What needs to be done
Restate, exactly and without pictures, the lines from the start of the listing below through the line holding "info@websitemagazine.com (158, 2334)".

Information given
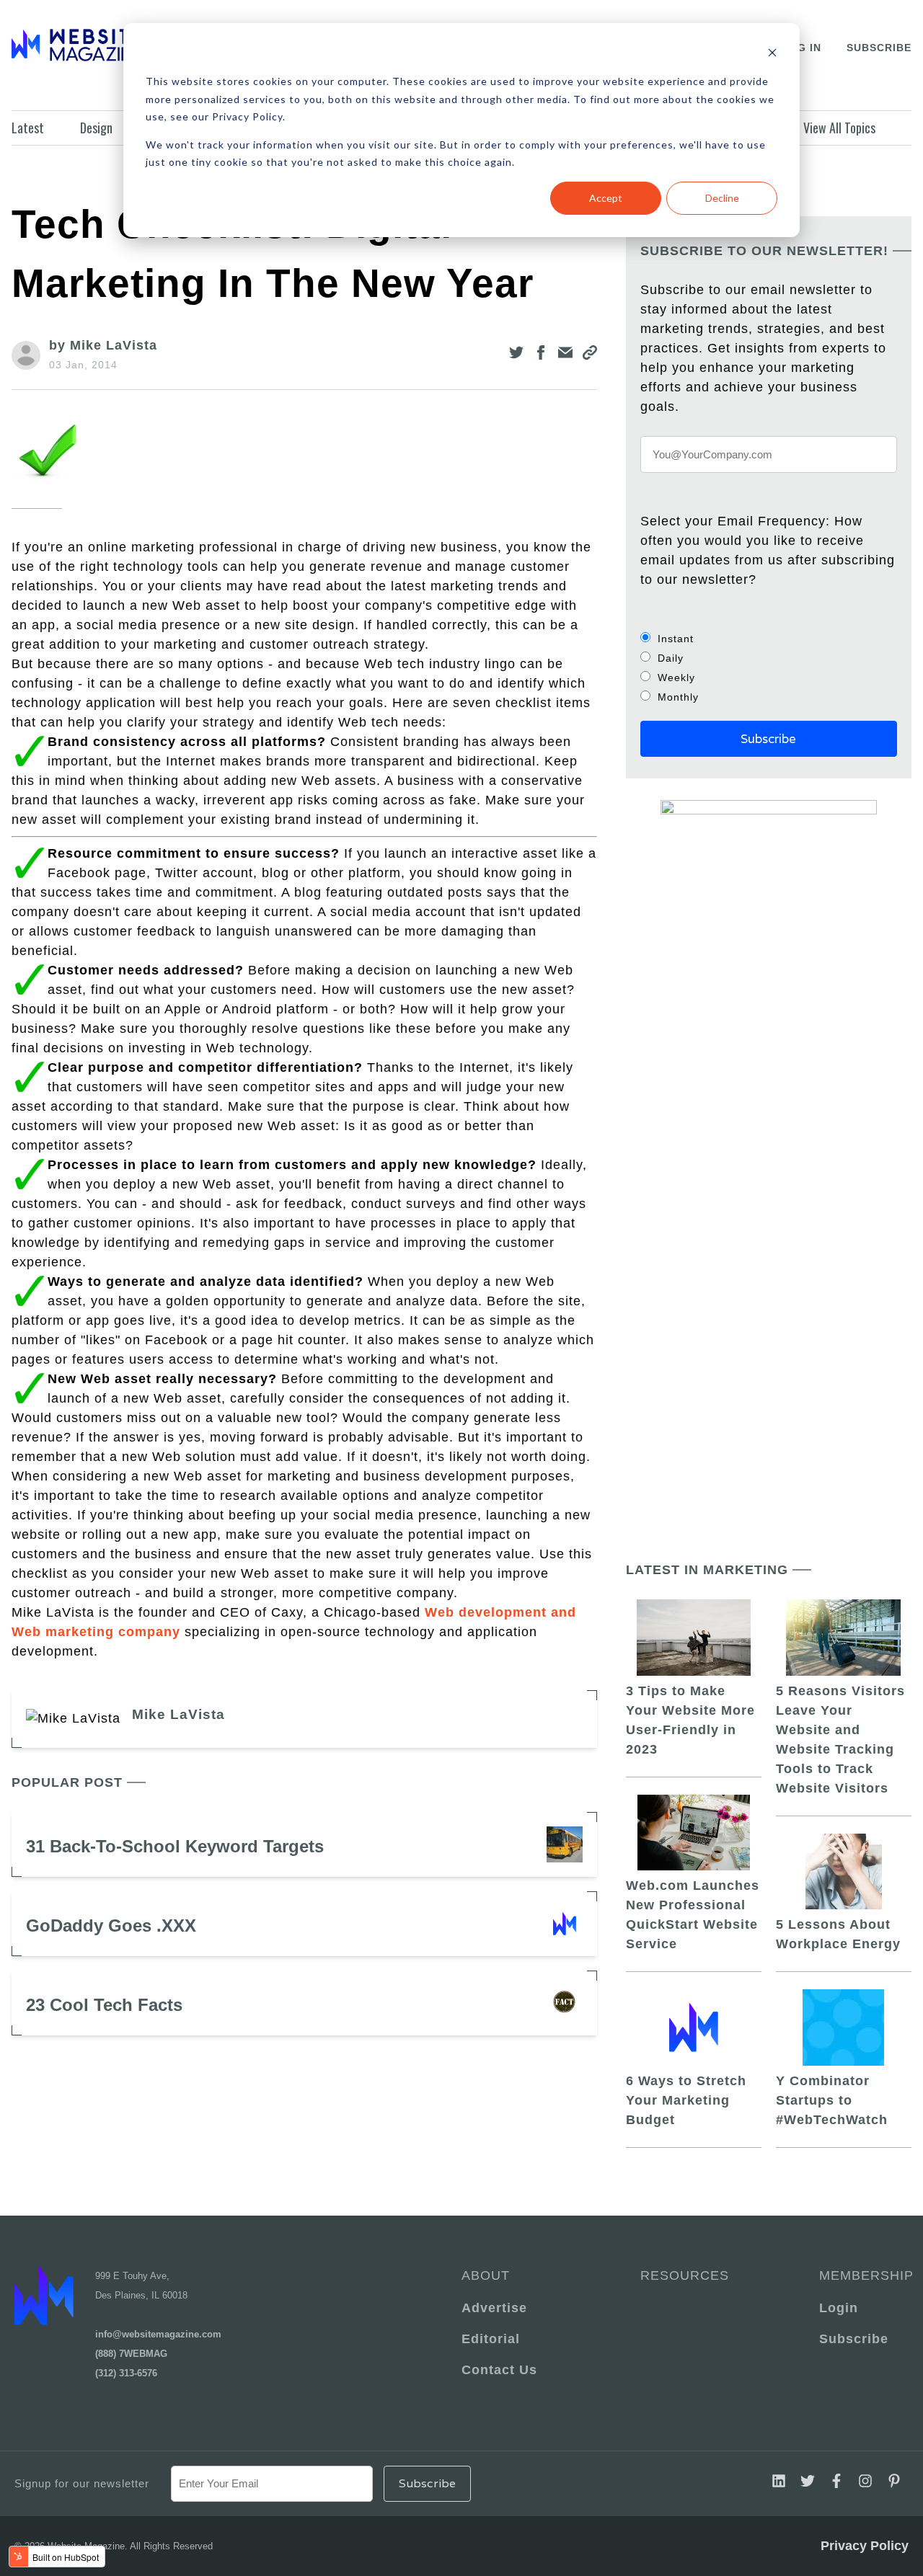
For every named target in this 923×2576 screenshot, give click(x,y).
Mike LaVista (178, 1714)
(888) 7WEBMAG (131, 2353)
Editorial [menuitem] (491, 2339)
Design (96, 127)
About (486, 2275)
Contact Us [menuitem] (499, 2370)
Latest (28, 127)
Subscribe (879, 47)
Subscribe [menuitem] (853, 2339)
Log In (801, 47)
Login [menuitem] (838, 2308)
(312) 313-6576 (126, 2373)
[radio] (768, 638)
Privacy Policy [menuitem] (865, 2546)
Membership (864, 2275)
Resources (684, 2275)
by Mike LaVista (103, 345)
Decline (722, 198)
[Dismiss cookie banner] (772, 54)
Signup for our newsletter (81, 2483)
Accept (605, 198)
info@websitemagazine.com (158, 2334)
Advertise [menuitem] (494, 2308)
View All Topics (839, 127)
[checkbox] (768, 667)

Completed exercise
For every named target in this 923×2576 screenshot, give click(x,y).
Mike LaVista (178, 1714)
(888) 7WEBMAG (131, 2353)
Editorial [menuitem] (491, 2339)
Design (96, 127)
About (486, 2275)
Contact Us [menuitem] (499, 2370)
Latest (28, 127)
Subscribe (879, 47)
Subscribe [menuitem] (853, 2339)
Log In (801, 47)
Login [menuitem] (838, 2308)
(312) 313-6576 (126, 2373)
[radio] (768, 638)
Privacy Policy [menuitem] (865, 2546)
Membership (864, 2275)
Resources (684, 2275)
by Mike LaVista (103, 345)
Decline (722, 198)
[Dismiss cookie banner] (772, 54)
Signup for our newsletter (81, 2483)
Accept (605, 198)
info@websitemagazine.com (158, 2334)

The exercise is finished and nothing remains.